» **Aim of the exercise**: From the entries below, copy exactly the lines from the one that contains "This screenshot has width=1393, height=782." through the one that contains "Task: Select the '요구' card heading", both included, and only those.

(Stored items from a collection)
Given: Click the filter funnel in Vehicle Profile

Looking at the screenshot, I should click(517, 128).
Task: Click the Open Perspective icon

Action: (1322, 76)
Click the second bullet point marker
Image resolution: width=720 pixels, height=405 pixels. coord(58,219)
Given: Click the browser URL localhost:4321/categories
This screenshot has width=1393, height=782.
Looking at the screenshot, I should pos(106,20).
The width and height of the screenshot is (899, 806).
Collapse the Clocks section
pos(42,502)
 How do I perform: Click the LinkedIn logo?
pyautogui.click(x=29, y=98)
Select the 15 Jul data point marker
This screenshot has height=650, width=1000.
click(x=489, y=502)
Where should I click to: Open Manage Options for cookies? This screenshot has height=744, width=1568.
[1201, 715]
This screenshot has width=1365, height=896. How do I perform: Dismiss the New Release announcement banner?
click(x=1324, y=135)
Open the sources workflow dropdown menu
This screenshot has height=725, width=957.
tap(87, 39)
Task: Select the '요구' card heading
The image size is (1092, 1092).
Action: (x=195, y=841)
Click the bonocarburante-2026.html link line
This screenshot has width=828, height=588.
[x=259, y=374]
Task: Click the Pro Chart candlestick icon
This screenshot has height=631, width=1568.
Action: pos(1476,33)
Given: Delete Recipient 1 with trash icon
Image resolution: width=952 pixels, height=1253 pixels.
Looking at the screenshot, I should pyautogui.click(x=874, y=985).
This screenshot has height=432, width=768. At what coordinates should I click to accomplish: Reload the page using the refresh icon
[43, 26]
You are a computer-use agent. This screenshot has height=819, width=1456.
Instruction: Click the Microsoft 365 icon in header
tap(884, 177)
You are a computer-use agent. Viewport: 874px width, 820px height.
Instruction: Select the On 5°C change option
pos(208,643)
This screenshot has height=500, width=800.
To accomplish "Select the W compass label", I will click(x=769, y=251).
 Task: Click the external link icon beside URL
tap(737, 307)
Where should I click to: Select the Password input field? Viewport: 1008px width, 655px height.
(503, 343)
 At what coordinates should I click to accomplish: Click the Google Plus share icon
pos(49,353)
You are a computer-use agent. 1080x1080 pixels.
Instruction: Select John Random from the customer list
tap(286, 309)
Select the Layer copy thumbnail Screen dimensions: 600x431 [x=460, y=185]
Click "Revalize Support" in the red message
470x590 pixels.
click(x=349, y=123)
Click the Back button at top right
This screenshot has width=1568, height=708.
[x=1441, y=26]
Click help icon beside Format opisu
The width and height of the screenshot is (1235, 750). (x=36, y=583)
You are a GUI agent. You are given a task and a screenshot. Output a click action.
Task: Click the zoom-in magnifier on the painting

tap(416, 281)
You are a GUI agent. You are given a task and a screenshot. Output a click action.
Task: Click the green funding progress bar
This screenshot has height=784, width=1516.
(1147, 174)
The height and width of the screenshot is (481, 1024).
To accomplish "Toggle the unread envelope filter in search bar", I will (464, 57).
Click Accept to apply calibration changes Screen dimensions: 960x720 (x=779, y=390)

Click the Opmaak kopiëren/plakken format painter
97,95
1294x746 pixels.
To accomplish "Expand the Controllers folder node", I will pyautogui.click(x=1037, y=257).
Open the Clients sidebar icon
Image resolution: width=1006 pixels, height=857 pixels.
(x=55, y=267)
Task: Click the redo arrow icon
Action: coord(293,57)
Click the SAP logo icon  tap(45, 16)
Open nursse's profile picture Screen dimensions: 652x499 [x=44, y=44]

» **Result for this exercise**:
This screenshot has width=1393, height=782.
Looking at the screenshot, I should pos(106,20).
The width and height of the screenshot is (899, 806).
Collapse the Clocks section
pos(42,502)
 How do I perform: Click the LinkedIn logo?
pyautogui.click(x=29, y=98)
Select the 15 Jul data point marker
This screenshot has height=650, width=1000.
click(x=489, y=502)
Where should I click to: Open Manage Options for cookies? This screenshot has height=744, width=1568.
[1201, 715]
This screenshot has width=1365, height=896. How do I perform: Dismiss the New Release announcement banner?
click(x=1324, y=135)
Open the sources workflow dropdown menu
This screenshot has height=725, width=957.
tap(87, 39)
Task: Select the '요구' card heading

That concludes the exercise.